Mas a “falta de amor” de que
acusam Cameron merece uma reflexão pelo que significa sobre o que é a
União Europeia hoje, precisamente quando atravessa a sua mais grave
crise existencial, na confluência de muitas crises: da dívida e da
divergência económica, aos refugiados e à segurança, passando pelo seu
lugar num mundo cada vez mais multipolar e em profunda desordem. Não
vale a pena idealizar uma União Europeia que já não existe nem, muito
menos, diabolizar um dos seus membros. A Europa foi construída, desde o
seu início, pela razão contra a barbárie (sim, a nossa maravilhosa
Europa nasceu da barbárie em solo europeu). A razão não desperta emoções
e, por isso, é difícil de amar. Mas a História europeia é um verdadeiro
cardápio sobre a forma como as emoções e os mitos nacionais
(verdadeiros ou inventados) podem matar a razão. É essa a experiência da
Europa na primeira metade do século XX, quando duas “guerras civis”
quase a destruíram e quando um pequeno número de visionários, de Robert
Schuman a Alcide De Gasperi passando por Jean Monnet ou Winston
Churchill, decidiu que o melhor caminho para impedir mais guerras em
solo europeu era ir contra a própria História, criando um projecto de
integração política capaz de deslegitimar o nacionalismo. Fizeram-no,
cinco anos depois do fim da II Guerra, quando as marcas da barbárie
ainda estavam demasiado vivas. Fizeram-no também pelo impulso dos
Estados Unidos. Fizeram-no a partir da mais improvável das alianças,
entre a França e a Alemanha Ocidental. Fizeram-no, finalmente, a partir
do único critério seguro para afastar a guerra, que é o critério da
democracia. A Comunidade foi a obra de uma elite europeia corajosa e
lúcida que soube colocar a razão acima da História, provando que o
determinismo pode ser vencido. A ameaça soviética ajudou a consolidar a
integração europeia e a fortalecer a aliança transatlântica. Feitas as
contas, foi um tremendo sucesso que abriu as portas à prosperidade e à
paz.
2.Quando o Muro caiu e a União Soviética implodiu, foi
preciso encontrar uma nova razão para a Comunidade Europeia. De repente,
a perspectiva de uma grande Alemanha unificada de novo no coração da
Europa fez abalar algumas convicções e recordar alguns velhos demónios.
Foi, de novo, graças à obra de visionários, como Kohl ou Mitterrand, e
ao empenho dos Estados Unidos que a Europa conseguiu sobreviver.
Maastricht e o euro foram, uma vez mais, uma decisão política capaz de
moldar o rumo dos acontecimentos. A razão vencia de novo os medos e as
emoções. Apesar da guerra nos Balcãs, o regresso da História ficaria
adiado e o futuro parecia magnífico, graças à vitória do Ocidente que
pôs fim à Guerra Fria e ao início da globalização económica. As
economias ricas chegaram a acreditar que os ciclos económicos tinham
desaparecido perante o milagre da expansão dos mercados. O “fim da
História” de Fukuyama parecia ser possível. Por uma década, a integração
europeia transformou-se num exemplo para o mundo. Durante algum tempo,
entre Maastricht e o chumbo da Constituição (2005), a Europa tornou-se
ela própria numa ideologia. Em Paris, Londres (com Blair), Berlim,
Lisboa ou Madrid, a Europa era um programa político que o
centro-esquerda e o centro-direita partilhavam. Durou pouco, como durou
pouco o anunciado fim da História.

______

### PROBLEMAS A RESOLVER
• A. Transcreva o trecho do texto sobre a integração europeia que vai de "2.Quando o Muro" a "Europa conseguiu sobreviver.".
• B. Traduza para inglês esta frase do texto sobre a integração europeia: "A razão não desperta emoções e, por isso, é difícil de amar."
• C. Dê seguimento ao texto sobre a integração europeia a partir da última frase apresentada.
O material não tem qualquer relação com o texto sobre a integração europeia.

______

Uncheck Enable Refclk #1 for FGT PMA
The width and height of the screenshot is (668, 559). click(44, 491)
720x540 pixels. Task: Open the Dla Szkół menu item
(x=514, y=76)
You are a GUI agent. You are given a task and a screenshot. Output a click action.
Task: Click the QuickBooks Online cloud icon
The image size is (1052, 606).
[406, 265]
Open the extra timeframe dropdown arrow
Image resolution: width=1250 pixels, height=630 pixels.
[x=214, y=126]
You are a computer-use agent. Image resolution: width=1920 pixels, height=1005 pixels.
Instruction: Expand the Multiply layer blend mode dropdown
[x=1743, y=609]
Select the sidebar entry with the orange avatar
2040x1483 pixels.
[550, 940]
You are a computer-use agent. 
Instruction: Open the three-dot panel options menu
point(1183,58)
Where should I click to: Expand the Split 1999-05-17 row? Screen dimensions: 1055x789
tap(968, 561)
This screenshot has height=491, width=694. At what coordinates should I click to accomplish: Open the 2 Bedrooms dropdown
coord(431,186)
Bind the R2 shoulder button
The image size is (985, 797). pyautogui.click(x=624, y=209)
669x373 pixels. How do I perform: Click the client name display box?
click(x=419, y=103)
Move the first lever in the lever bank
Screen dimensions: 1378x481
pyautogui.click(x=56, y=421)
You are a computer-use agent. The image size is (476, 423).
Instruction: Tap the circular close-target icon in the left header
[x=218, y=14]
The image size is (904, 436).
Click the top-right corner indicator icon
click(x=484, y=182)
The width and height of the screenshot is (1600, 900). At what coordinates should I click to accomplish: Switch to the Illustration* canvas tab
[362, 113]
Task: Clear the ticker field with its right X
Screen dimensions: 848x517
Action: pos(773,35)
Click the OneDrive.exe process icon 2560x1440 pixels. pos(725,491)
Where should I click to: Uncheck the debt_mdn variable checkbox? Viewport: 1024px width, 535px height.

______

### RESULTADOS POR TAREFA
• A.
2.Quando o Muro caiu e a União Soviética implodiu, foi
preciso encontrar uma nova razão para a Comunidade Europeia. De repente,
a perspectiva de uma grande Alemanha unificada de novo no coração da
Europa fez abalar algumas convicções e recordar alguns velhos demónios.
Foi, de novo, graças à obra de visionários, como Kohl ou Mitterrand, e
ao empenho dos Estados Unidos que a Europa conseguiu sobreviver.

• B. Reason does not stir emotions and, for that reason, is hard to love.

• C.
A queda das Torres Gémeas e a
queda do Lehman Brothers vieram pôr tudo em questão. A globalização
revelou-se mais útil para as potências emergentes do que para as
potências estabelecidas. O unilateralismo americano dividiu os aliados
europeus. A crise financeira fragmentou a união monetária, abrindo as
portas à crise da dívida. A Alemanha viu nisso uma possibilidade de
recriar o euro à sua imagem e semelhança, ignorando as suas
consequências politicas. Hoje, os egoísmos nacionais dominam a política
europeia, como a crise dos refugiados (mais ainda do que a crise do
euro) o prova todos os dias. As emoções estão a vencer a razão e o
nacionalismo, mesmo que ainda em forma mais ou menos benigna, envenena
de novo a integração europeia. Não é um problema de Cameron, apesar de
todos os seus erros. Racismo, xenofobia, medo do outro, passaram a ser
de novo moeda corrente. As fronteiras reerguem-se e os muros também.
Esta é a Europa que temos hoje, da qual só podemos sair se a razão
política voltar a dominar as pulsões nacionais.
3.Olhando para a
campanha de Cameron em favor do sim à Europa, até se poderia dizer que o
líder britânico ama mais a Europa do que se poderia esperar.
Finalmente, as verdadeiras razões que justificam ficar dentro foram
assumidas com total clareza, substituindo a imigração ou a “soberania”
ou os arranjos técnicos que negociou com os seus pares. Cameron já disse
que a influência britânica no mundo seria menor, que a segurança do seu
país e o combate ao terrorismo ficariam prejudicados, que a economia
britânica perderia milhares de empregos e o acesso ao Mercado Único
teria de ser negociado numa posição de fraqueza. A ele, juntou-se um
vasto coro de adeptos, desde os chefes militares aos grandes
empresários. Tudo isto devia ter dito antes da negociação em Bruxelas.
No dia 23 de Junho saberemos se foi demasiado tarde.
Os seus parceiros europeus não quiseram esticar a corda. Não há tripés
de duas pernas. O triângulo entre Paris, Londres e Berlim é fundamental
para a capacidade europeia de influenciar o mundo e para a coabitação
entre visões distintas sobre o que deve ser a Europa que são
necessárias.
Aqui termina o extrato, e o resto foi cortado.